Land of the Rising Scrum

 Times Column 23/10/04

Something is stirring in the land of the rising scrum. At the end of May, Japan outclassed Canada to claim the IRB Super Powers Cup, inspired by 20-year-old fly-half Kyohei Morita. And this autumn, after the fifth weekend of the increasingly competitive Top League, five teams are tied one point behind front-runners Kubota Spears.  Last Saturday alone, Toutai Kefu, Jaco van der Westhuyzen, Glen Marsh and Pita Alatini could be seen in action in Tokyo, with standards rising so fast that not all of them were on the winning side.

Off the pitch, at a glitzy central Tokyo hotel, former prime minister Yoshiro Mori was introduced on Monday as the president of Japan’s 2011 Rugby World Cup candidacy committee. He talked with passion about his love for rugby, and his faith in Japan’s ability to stage a tournament at least the equal of last year’s vibrant extravaganza in Australia.
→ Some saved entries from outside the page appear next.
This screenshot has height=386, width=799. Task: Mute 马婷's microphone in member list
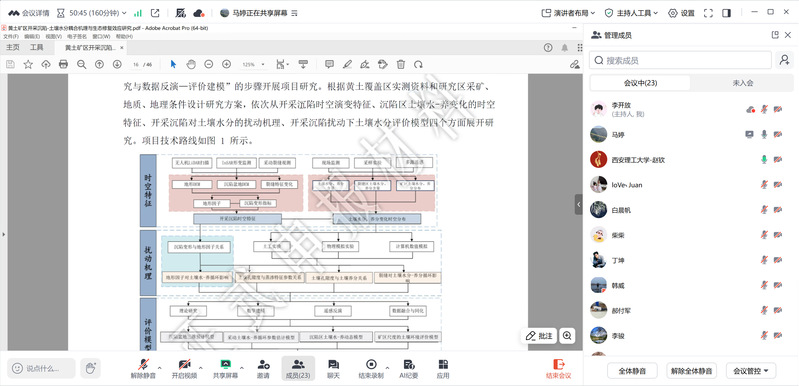pos(763,134)
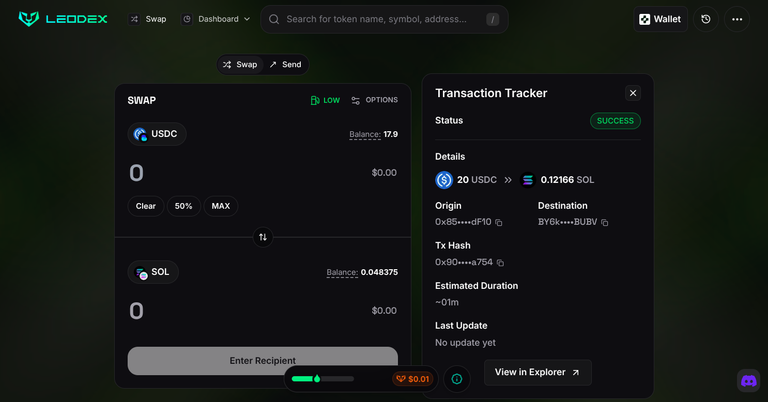Swap token direction with arrows icon
The image size is (768, 402).
click(263, 237)
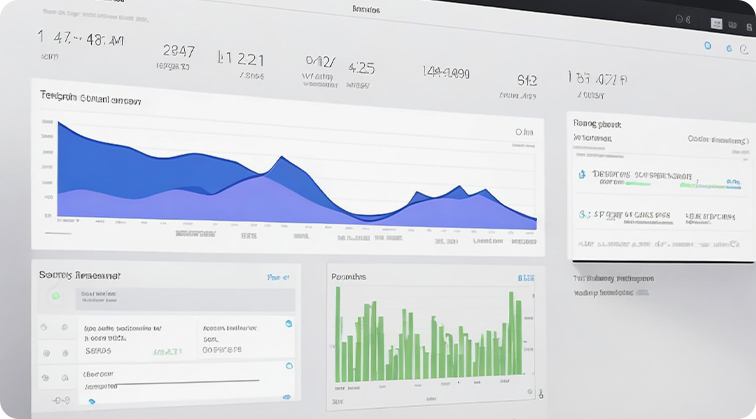Screen dimensions: 756x419
Task: Click the blue tag icon under the progress line
Action: [x=92, y=401]

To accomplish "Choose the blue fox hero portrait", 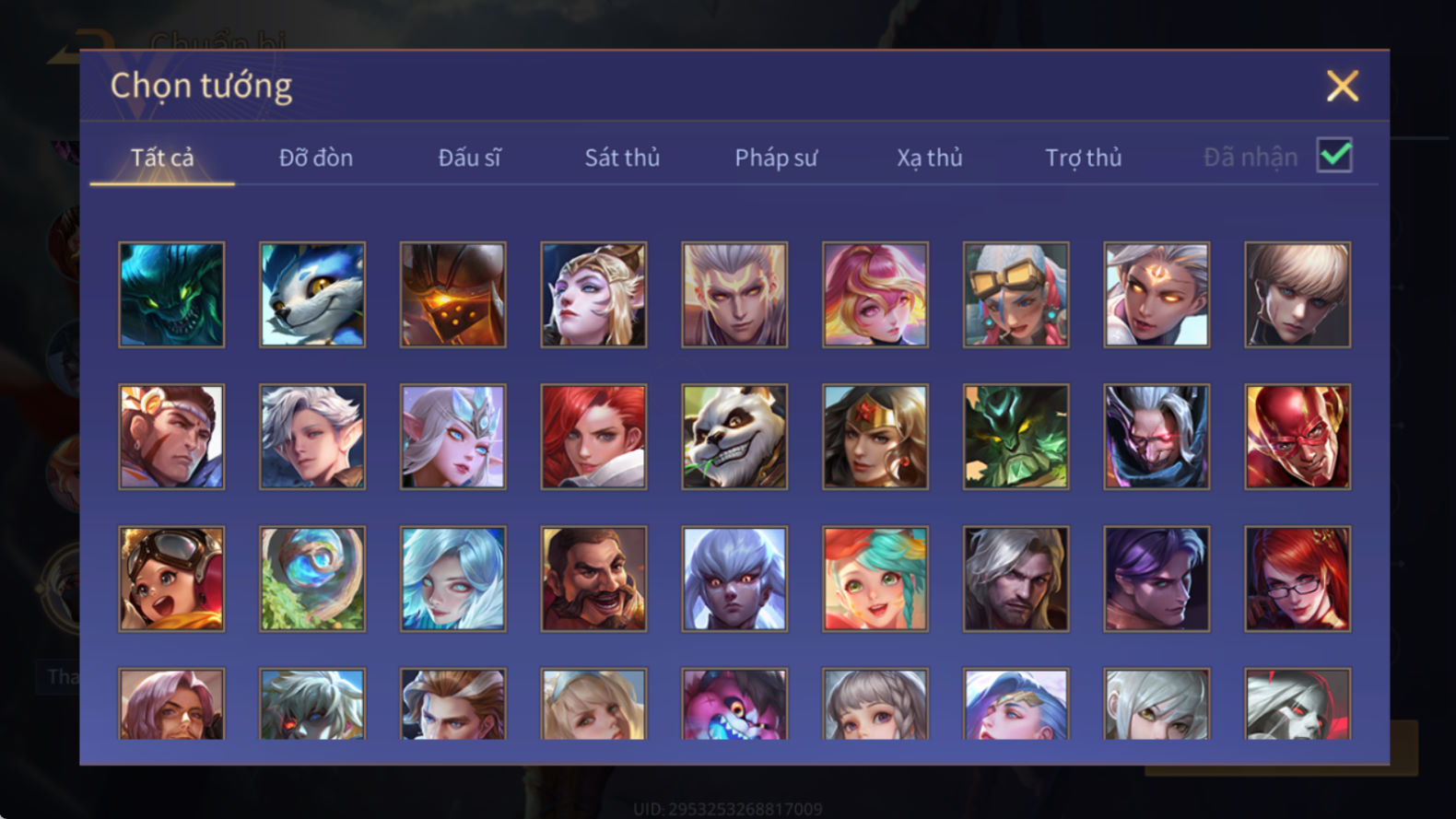I will pyautogui.click(x=312, y=295).
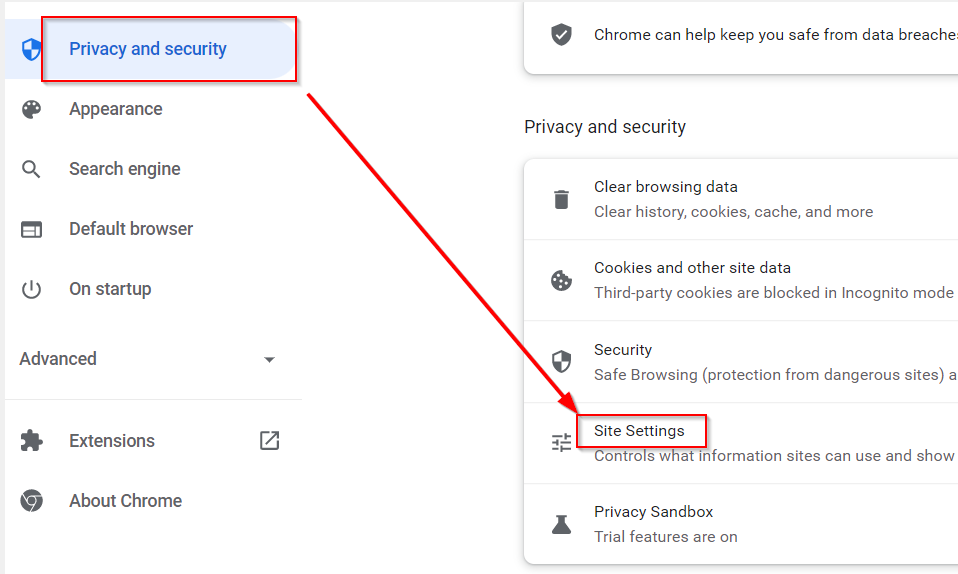Click the power icon next to On startup

tap(31, 289)
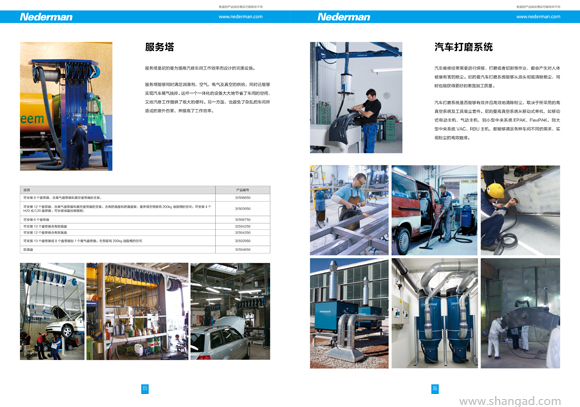Open the red van vacuuming photo

[435, 210]
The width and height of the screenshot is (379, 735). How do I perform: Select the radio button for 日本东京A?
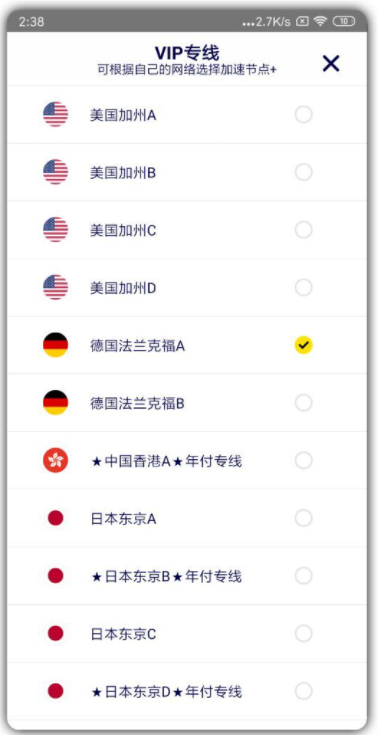304,518
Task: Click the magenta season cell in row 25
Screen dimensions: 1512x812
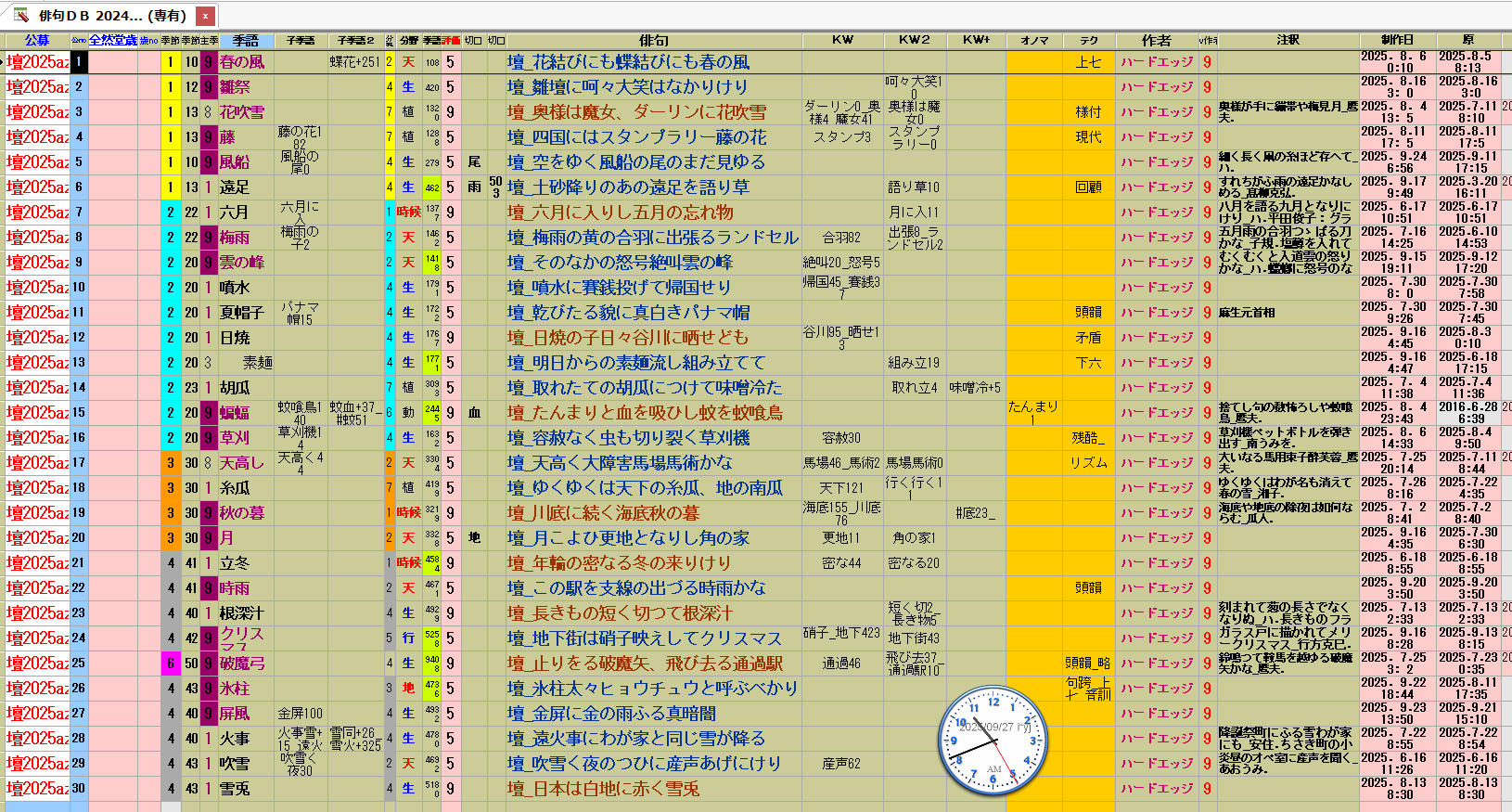Action: [170, 664]
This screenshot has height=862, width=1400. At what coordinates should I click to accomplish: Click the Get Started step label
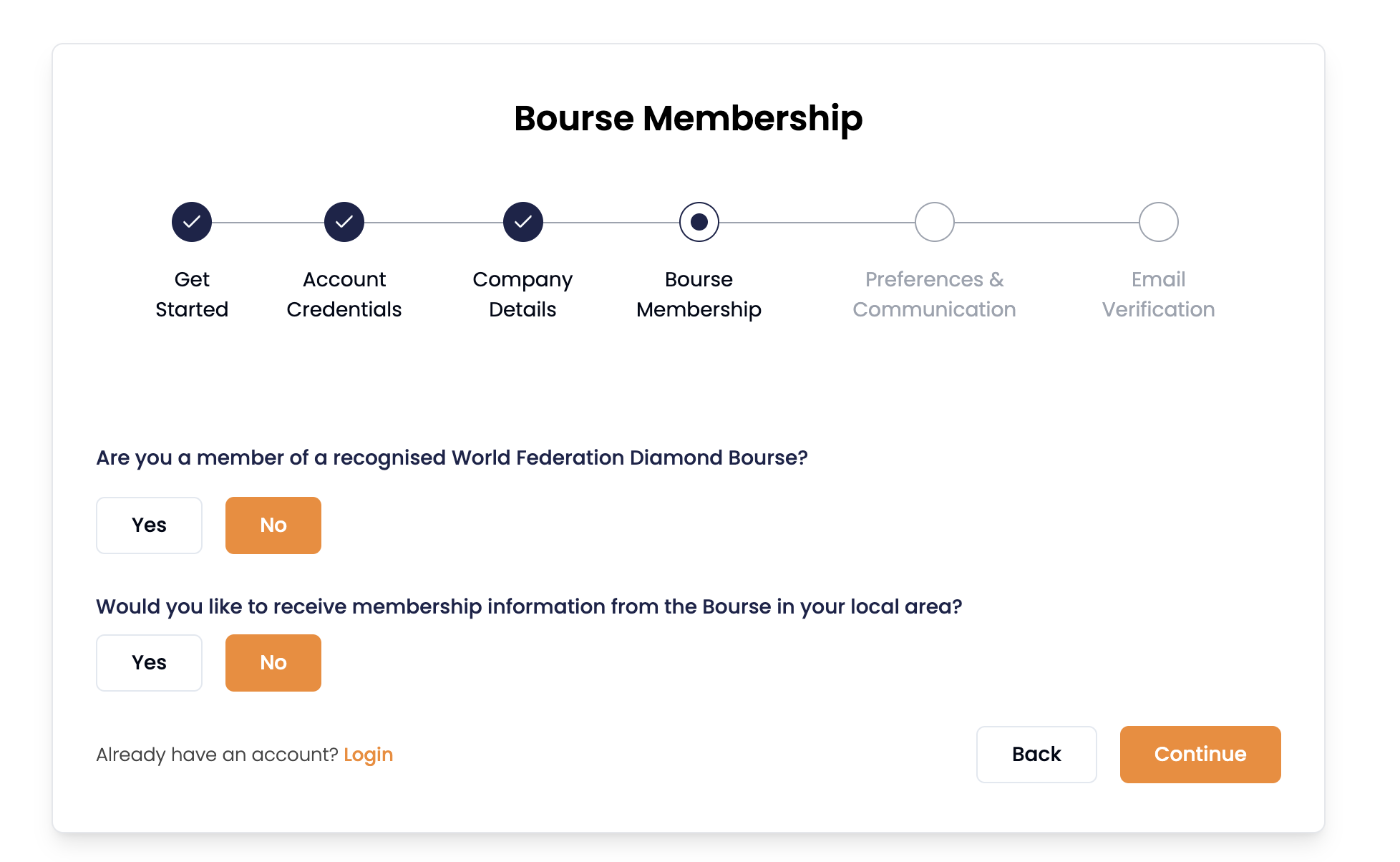pos(192,294)
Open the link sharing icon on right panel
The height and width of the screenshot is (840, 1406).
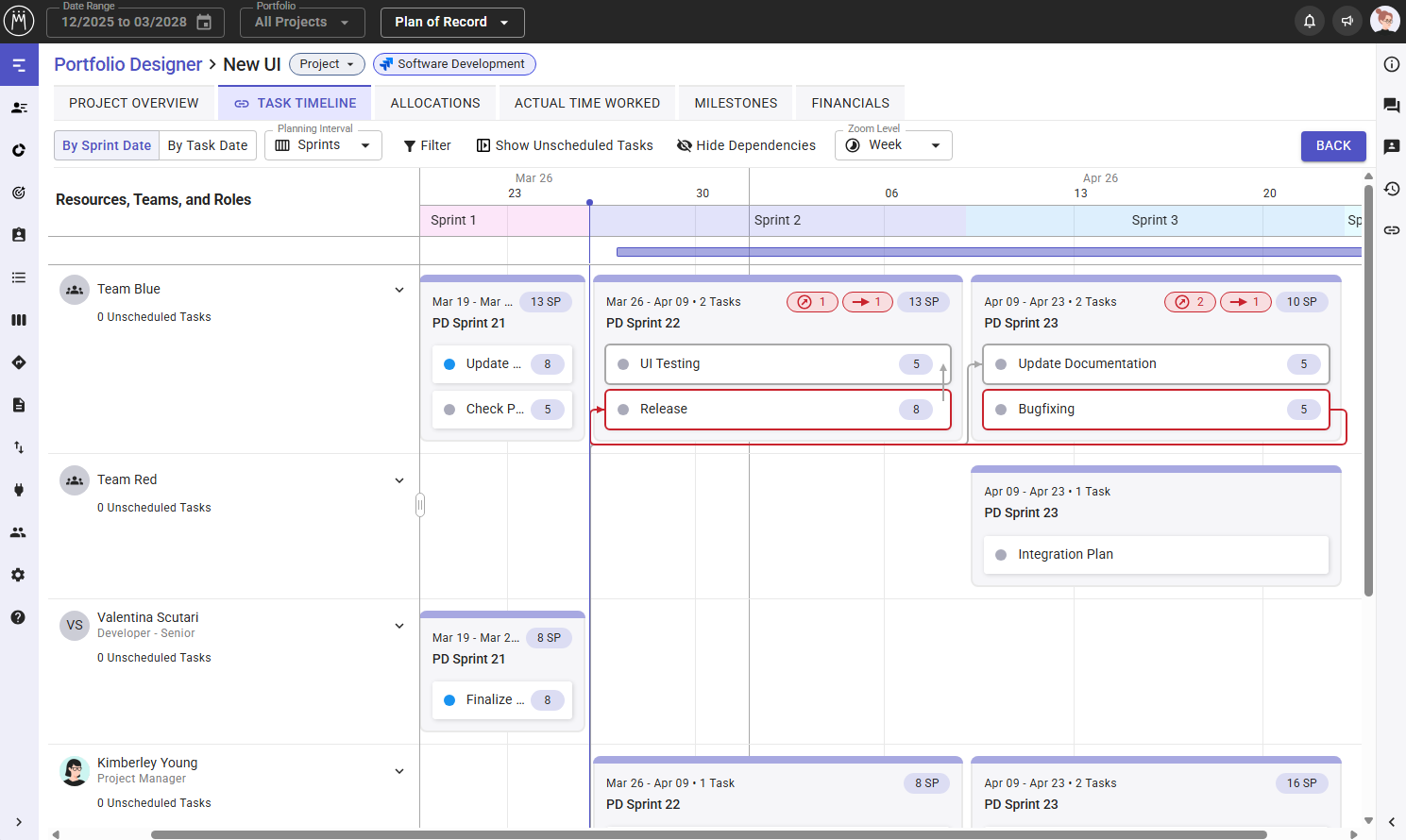[1391, 229]
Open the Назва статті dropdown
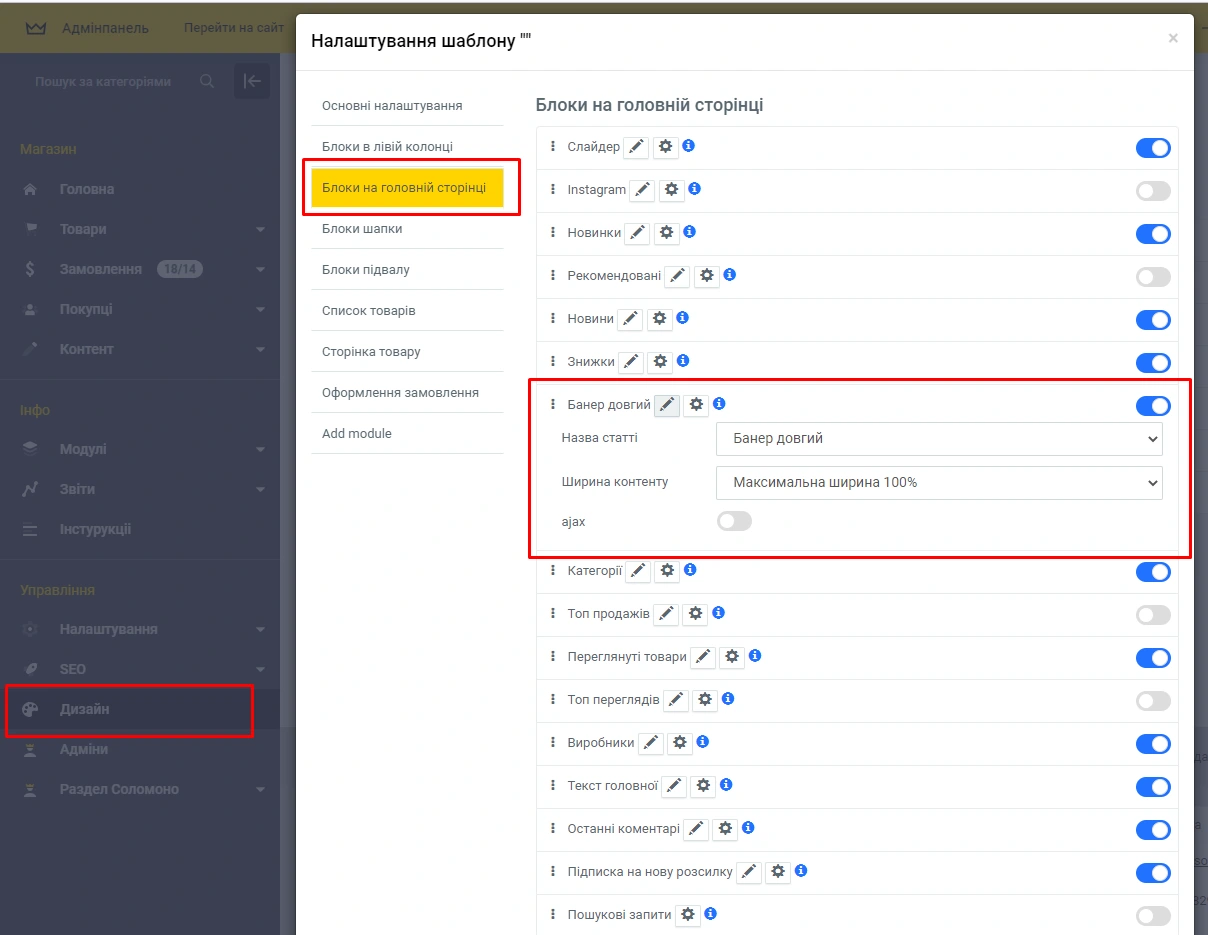Image resolution: width=1208 pixels, height=935 pixels. click(x=939, y=439)

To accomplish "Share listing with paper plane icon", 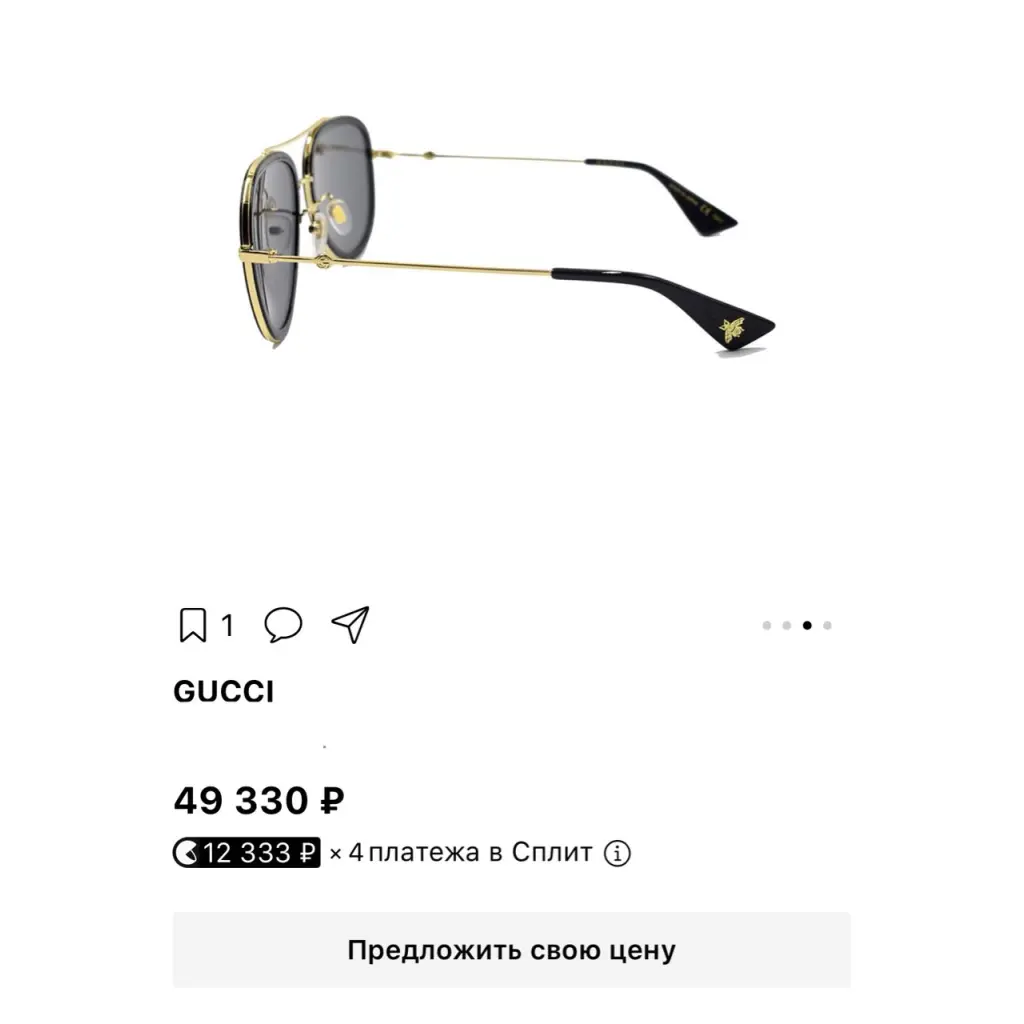I will click(x=351, y=624).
And why not? Japan is ideally placed to pioneer the World Cup beyond the well-trodden base-camps of the established Unions.  It has the infrastructure, the know-how, and is one of the safest countries on earth.  It also has 100 years of rugby tradition, and more registered players than New Zealand.

Then there’s the vision thing. Rugby’s flagship tournament can be staged in rugby’s new world, next to the planet’s largest emerging sports market. This would go a long way towards convincing sceptics that the IRB is sincere in its ambition to make rugby a truly global sport.

So on the one hand there’s an unmissable opportunity.  On the other, there’s rugby politics. The IRB, shocking though this might sound, can make mistakes. The 1999 World Cup was blighted by a corrosive ho-hum factor, with less than 10,000 people turning out to watch Scotland at Murrayfield. After this fiasco, a consensus seemed to have been reached on the desirability of single nation World Cups.  Yet for 2007, the tournament is heading for France via another proposed pool-share with Ireland, Wales, and Scotland.

Blame the system.  Until now, in selecting the host-nation, the IRB has allowed 21 votes into the pot, two each for the eight foundation Unions (the Home Nations, France, and the Tri-Nations) and one each for Italy, Argentina, Japan, Canada and FIRA (the European Association of Rugby). No-one else in the wider rugby world has a say, despite the fact that the IRB now boasts 96 member Unions from all continents.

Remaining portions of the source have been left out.